PAGE EXCERPT —
§

A much-needed injection at the box office is coming with three Marvel movies, the return of Michael Myers, and a new mission from secret agent James Bond. The coronavirus (COVID-19) pandemic has impacted business with people choosing to stay home. New movies have done well. What does the future hold for movies at the local cineplex?
Success at the box office
Disney’s Shang-Chi and the Legend of the Ten Rings has earned $176 million so far at the box office domestically. It is expected to be the first domestic release to finally reach $200 million in ticket sales since the beginning of the coronavirus (COVID-19) pandemic.
There have been other movies that have done well, including F9, Black Widow, and Free Guy, not at the level of pre-pandemic. Shang-Chi and the Legend of the Ten Rings performed well without major competition. Blockbusters released this year have enjoyed success at the box office. Only F9 has surpassed $500 million in ticket sales internationally.

§

TASK DESCRIPTION — Keep writing the piece on movie box office sales during the pandemic, starting right after its last sentence. The data after this point isn't needed.

EXERCISE DATA —
§

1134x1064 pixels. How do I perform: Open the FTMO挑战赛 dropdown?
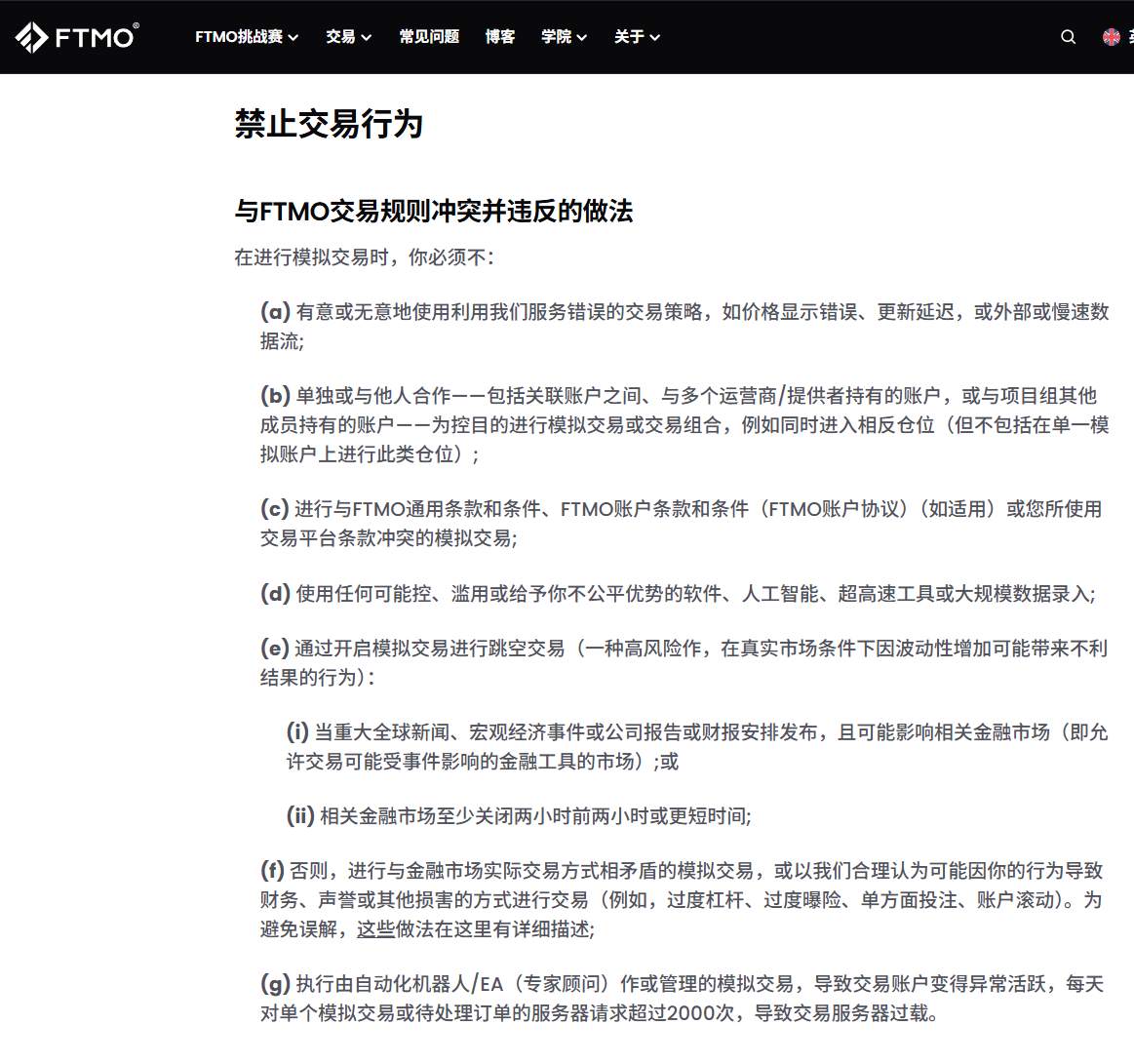(239, 37)
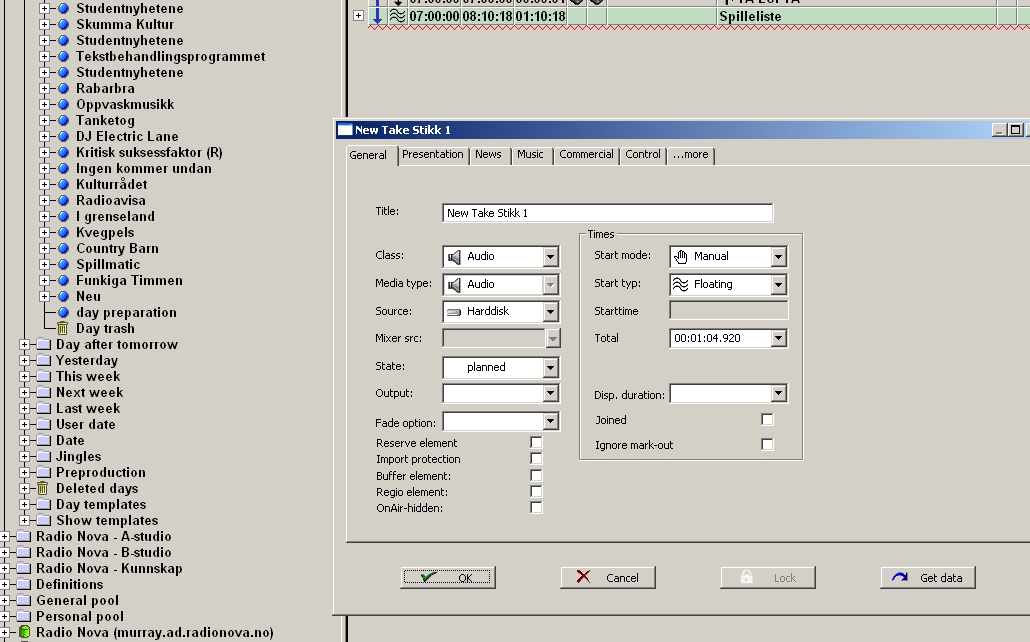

§

RESPONSE TO THE TASK —
Box office needs momentum
People are creatures of habit. They go see a new movie and watch trailers and advertisements for upcoming features. There have not been new movies to pass the baton. Movie theater attendance thrives on an influx of new products. That’s why studios and cinema operators need a wide range of offerings. The delta variant hinders momentum in getting people back into theaters.
“Before July 4th, the pandemic was on its way to being contained, but Delta and premature openings changed that,” said David A. Gross, of Franchise Entertainment Research, via Variety. “Given the stubbornness of the variant and the resistance of large numbers of people to vaccinate, containment is going to take time — again. Business should continue to improve despite the adverse conditions, but the pandemic needs to be contained.”
Studios need earnings in international markets to turn a profit. Many countries have capacity restrictions in place, and some require patrons to show proof of vaccination. Australia, Japan, and most of Southeast Asia are in strict lockdown measures forcing movie theaters to be partly or completely closed.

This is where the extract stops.